- _What you have to do_
Return the records that follow, matching each one exactly.

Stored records
____________________

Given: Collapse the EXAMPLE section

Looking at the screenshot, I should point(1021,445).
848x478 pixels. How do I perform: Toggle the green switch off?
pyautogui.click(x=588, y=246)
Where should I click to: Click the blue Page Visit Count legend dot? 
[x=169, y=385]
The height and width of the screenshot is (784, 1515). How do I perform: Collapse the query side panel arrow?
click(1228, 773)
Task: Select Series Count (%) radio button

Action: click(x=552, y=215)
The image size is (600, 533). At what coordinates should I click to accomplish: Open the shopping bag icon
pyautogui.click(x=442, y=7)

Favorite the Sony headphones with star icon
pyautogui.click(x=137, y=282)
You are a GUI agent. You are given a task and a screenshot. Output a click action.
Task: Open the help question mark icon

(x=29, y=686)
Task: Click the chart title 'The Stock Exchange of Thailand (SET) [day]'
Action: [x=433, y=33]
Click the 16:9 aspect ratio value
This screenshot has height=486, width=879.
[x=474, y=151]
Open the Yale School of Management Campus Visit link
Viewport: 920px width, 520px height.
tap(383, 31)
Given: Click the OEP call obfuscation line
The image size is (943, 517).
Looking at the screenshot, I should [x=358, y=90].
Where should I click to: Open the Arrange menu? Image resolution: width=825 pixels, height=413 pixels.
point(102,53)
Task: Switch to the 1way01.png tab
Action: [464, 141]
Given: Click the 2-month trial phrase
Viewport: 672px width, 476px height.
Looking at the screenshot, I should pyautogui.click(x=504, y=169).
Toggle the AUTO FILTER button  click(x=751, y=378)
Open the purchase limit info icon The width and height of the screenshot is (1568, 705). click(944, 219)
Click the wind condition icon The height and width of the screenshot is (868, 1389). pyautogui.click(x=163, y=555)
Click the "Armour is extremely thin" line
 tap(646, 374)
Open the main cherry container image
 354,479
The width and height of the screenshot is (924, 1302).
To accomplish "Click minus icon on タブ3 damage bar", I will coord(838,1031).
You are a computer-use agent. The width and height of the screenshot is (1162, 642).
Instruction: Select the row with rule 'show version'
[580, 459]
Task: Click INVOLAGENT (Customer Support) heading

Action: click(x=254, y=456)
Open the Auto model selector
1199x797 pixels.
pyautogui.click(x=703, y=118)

____________________

- _Reply to the exercise_
Given: Collapse the EXAMPLE section

Looking at the screenshot, I should point(1021,445).
848x478 pixels. How do I perform: Toggle the green switch off?
pyautogui.click(x=588, y=246)
Where should I click to: Click the blue Page Visit Count legend dot? 
[x=169, y=385]
The height and width of the screenshot is (784, 1515). How do I perform: Collapse the query side panel arrow?
click(1228, 773)
Task: Select Series Count (%) radio button

Action: click(x=552, y=215)
The image size is (600, 533). At what coordinates should I click to accomplish: Open the shopping bag icon
pyautogui.click(x=442, y=7)

Favorite the Sony headphones with star icon
pyautogui.click(x=137, y=282)
You are a GUI agent. You are given a task and a screenshot. Output a click action.
Task: Open the help question mark icon

(x=29, y=686)
Task: Click the chart title 'The Stock Exchange of Thailand (SET) [day]'
Action: [x=433, y=33]
Click the 16:9 aspect ratio value
This screenshot has height=486, width=879.
[x=474, y=151]
Open the Yale School of Management Campus Visit link
Viewport: 920px width, 520px height.
tap(383, 31)
Given: Click the OEP call obfuscation line
The image size is (943, 517).
Looking at the screenshot, I should [x=358, y=90].
Where should I click to: Open the Arrange menu? Image resolution: width=825 pixels, height=413 pixels.
point(102,53)
Task: Switch to the 1way01.png tab
Action: [464, 141]
Given: Click the 2-month trial phrase
Viewport: 672px width, 476px height.
Looking at the screenshot, I should pyautogui.click(x=504, y=169).
Toggle the AUTO FILTER button  click(x=751, y=378)
Open the purchase limit info icon The width and height of the screenshot is (1568, 705). click(944, 219)
Click the wind condition icon The height and width of the screenshot is (868, 1389). pyautogui.click(x=163, y=555)
Click the "Armour is extremely thin" line
 tap(646, 374)
Open the main cherry container image
 354,479
The width and height of the screenshot is (924, 1302).
To accomplish "Click minus icon on タブ3 damage bar", I will coord(838,1031).
You are a computer-use agent. The width and height of the screenshot is (1162, 642).
Instruction: Select the row with rule 'show version'
[580, 459]
Task: Click INVOLAGENT (Customer Support) heading

Action: click(x=254, y=456)
Open the Auto model selector
1199x797 pixels.
pyautogui.click(x=703, y=118)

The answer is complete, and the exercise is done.